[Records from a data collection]
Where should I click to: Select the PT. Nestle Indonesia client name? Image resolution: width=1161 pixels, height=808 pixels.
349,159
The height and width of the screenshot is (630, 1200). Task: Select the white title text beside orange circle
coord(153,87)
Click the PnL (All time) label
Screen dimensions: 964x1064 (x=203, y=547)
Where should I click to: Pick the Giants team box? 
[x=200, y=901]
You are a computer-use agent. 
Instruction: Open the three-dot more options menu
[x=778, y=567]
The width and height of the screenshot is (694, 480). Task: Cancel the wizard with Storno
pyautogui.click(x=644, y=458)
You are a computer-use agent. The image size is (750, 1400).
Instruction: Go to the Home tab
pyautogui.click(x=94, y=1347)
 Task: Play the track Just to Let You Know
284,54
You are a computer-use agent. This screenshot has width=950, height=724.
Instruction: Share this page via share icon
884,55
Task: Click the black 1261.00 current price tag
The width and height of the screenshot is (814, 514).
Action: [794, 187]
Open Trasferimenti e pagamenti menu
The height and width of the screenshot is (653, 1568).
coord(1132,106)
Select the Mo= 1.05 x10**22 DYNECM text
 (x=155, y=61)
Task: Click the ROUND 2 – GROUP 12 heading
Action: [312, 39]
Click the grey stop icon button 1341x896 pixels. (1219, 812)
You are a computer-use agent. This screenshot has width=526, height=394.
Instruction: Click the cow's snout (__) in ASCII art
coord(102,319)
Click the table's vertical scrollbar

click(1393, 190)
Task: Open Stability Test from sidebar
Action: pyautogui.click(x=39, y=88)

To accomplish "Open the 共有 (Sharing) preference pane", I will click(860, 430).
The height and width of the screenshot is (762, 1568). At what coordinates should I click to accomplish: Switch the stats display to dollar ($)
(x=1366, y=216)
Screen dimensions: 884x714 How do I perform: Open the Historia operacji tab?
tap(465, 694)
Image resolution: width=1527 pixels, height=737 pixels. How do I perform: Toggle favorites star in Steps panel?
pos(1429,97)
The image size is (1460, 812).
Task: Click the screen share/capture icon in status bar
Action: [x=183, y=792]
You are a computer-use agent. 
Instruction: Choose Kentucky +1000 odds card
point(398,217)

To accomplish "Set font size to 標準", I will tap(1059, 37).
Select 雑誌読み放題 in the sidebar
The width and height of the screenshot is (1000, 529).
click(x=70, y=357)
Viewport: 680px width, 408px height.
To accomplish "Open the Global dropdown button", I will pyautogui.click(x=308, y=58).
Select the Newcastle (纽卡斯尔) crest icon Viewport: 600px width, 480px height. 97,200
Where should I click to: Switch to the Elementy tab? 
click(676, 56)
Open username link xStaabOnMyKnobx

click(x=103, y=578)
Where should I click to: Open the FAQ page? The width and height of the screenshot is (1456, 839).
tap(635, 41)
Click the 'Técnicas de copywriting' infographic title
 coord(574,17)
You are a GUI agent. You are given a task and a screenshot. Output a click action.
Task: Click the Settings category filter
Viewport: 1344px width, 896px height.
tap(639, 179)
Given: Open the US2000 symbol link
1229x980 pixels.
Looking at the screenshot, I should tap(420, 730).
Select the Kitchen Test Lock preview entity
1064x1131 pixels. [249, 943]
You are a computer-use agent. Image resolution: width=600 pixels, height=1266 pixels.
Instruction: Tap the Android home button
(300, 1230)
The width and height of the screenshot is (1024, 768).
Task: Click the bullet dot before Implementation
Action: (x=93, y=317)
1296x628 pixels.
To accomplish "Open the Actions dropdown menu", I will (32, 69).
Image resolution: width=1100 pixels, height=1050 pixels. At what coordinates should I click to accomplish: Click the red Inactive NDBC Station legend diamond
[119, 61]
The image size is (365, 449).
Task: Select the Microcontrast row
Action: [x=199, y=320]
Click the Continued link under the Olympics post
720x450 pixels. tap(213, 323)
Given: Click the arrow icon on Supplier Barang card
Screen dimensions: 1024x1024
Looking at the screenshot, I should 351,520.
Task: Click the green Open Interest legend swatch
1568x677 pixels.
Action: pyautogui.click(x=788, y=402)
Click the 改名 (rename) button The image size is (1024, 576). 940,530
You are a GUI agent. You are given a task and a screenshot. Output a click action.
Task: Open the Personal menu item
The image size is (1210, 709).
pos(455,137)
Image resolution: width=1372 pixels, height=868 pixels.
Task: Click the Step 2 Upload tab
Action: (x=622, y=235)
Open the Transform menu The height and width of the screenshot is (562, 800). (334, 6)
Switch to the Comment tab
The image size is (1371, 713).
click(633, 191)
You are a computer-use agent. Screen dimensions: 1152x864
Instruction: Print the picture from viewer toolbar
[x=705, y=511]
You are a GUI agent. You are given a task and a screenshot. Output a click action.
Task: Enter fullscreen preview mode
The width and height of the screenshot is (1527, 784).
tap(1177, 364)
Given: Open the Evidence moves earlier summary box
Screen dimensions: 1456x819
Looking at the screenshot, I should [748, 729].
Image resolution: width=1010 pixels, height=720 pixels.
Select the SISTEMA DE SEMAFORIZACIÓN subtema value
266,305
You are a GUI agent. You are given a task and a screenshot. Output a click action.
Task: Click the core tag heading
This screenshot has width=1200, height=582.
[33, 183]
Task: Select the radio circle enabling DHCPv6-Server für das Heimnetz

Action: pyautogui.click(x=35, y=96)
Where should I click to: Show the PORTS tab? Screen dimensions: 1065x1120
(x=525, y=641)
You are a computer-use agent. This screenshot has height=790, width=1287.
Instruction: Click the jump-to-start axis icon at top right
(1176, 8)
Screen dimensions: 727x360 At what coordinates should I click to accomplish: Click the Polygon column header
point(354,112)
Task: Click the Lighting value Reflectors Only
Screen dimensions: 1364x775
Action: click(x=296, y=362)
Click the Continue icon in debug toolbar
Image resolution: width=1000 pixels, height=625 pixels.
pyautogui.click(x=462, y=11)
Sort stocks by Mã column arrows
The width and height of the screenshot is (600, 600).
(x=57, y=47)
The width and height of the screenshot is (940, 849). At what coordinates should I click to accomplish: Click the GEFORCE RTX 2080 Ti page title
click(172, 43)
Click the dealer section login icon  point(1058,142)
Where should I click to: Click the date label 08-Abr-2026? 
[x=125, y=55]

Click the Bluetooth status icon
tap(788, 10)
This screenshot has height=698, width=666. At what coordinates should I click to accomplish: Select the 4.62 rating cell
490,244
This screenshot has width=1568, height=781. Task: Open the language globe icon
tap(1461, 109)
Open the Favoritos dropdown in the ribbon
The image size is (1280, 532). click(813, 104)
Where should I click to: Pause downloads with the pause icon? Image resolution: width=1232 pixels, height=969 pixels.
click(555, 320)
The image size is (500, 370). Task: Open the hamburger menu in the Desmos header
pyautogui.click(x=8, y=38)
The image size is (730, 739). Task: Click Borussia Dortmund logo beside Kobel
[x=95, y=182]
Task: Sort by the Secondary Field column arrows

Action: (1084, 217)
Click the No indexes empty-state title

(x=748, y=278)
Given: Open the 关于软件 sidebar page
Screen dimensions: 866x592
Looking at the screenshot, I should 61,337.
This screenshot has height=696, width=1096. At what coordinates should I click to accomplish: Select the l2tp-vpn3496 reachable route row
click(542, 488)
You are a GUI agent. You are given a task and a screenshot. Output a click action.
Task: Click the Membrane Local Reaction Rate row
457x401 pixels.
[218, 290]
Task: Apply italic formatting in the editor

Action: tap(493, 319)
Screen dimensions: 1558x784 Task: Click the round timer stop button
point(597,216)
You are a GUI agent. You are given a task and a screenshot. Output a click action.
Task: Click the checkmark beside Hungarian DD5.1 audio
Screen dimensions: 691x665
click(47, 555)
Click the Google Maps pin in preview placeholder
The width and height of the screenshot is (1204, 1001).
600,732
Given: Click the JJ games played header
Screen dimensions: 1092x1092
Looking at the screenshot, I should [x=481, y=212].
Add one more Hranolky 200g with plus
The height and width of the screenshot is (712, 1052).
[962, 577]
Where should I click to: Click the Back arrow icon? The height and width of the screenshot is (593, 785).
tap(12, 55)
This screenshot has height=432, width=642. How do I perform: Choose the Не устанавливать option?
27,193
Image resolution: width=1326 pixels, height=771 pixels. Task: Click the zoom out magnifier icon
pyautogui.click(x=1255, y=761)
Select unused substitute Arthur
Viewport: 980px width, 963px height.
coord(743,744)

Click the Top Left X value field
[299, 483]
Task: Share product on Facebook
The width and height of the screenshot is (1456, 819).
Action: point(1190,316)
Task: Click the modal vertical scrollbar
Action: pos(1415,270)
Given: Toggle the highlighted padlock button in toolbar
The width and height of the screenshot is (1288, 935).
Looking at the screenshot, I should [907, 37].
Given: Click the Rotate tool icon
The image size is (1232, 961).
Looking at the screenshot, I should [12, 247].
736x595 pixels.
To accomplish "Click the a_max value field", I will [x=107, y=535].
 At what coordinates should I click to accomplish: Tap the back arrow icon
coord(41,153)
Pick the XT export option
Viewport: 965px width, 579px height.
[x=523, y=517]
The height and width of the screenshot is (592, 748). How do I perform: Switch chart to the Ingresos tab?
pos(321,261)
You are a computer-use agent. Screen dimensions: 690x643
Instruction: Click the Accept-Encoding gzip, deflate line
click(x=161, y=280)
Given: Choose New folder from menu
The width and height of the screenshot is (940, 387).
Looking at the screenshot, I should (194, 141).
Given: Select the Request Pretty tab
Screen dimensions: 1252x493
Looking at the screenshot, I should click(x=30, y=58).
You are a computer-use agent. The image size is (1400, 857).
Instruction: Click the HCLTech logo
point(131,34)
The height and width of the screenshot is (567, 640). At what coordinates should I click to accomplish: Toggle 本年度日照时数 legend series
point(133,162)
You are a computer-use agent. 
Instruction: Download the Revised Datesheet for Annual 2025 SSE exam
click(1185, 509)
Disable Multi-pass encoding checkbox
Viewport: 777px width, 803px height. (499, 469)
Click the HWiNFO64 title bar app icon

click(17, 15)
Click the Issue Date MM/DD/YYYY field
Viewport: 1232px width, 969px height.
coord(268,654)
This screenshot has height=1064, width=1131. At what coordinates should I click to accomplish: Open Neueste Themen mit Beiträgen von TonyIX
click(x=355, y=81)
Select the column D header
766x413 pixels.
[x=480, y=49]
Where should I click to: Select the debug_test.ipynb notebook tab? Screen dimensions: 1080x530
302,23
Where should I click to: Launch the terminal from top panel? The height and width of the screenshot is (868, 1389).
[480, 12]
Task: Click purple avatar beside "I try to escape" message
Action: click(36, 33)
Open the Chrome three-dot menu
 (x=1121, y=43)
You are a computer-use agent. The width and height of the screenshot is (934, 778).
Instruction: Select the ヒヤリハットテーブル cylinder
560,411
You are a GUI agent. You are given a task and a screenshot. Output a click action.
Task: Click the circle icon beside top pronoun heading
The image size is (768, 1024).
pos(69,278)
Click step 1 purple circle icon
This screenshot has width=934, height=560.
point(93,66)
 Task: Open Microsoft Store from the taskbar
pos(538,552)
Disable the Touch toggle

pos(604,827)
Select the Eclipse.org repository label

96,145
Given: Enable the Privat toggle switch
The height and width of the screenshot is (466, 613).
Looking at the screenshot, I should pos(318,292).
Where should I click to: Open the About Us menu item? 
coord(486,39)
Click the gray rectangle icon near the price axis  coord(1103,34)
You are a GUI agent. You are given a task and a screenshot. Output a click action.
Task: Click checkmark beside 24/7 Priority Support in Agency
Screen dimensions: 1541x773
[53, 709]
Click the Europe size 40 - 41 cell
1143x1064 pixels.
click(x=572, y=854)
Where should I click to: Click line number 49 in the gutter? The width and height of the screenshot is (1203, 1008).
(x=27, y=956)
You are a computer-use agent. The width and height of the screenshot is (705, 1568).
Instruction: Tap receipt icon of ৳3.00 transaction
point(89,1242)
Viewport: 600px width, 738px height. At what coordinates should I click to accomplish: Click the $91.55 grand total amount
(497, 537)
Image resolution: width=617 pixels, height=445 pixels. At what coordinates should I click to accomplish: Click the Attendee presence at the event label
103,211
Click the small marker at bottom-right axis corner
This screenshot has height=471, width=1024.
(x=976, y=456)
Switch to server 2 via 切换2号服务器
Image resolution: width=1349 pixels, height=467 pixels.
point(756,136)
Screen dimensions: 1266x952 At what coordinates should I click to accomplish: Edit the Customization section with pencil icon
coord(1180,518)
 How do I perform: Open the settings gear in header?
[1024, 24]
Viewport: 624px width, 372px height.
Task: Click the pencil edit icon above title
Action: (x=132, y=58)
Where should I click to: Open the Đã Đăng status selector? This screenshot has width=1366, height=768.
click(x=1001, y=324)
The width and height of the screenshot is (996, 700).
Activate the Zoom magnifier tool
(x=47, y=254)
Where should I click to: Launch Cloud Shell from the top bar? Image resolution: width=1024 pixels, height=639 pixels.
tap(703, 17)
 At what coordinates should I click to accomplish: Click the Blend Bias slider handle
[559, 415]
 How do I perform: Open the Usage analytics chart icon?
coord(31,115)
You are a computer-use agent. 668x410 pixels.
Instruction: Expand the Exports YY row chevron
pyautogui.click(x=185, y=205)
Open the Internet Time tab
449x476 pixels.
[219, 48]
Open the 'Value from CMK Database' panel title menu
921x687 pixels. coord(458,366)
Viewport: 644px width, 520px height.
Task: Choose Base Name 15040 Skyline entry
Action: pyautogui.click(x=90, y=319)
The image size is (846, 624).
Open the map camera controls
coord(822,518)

- [What you have to do]
Select every line above that contains the word "checkmark", and copy it.

- [Response to the task]
Task: Click the checkmark beside Hungarian DD5.1 audio
Task: Click checkmark beside 24/7 Priority Support in Agency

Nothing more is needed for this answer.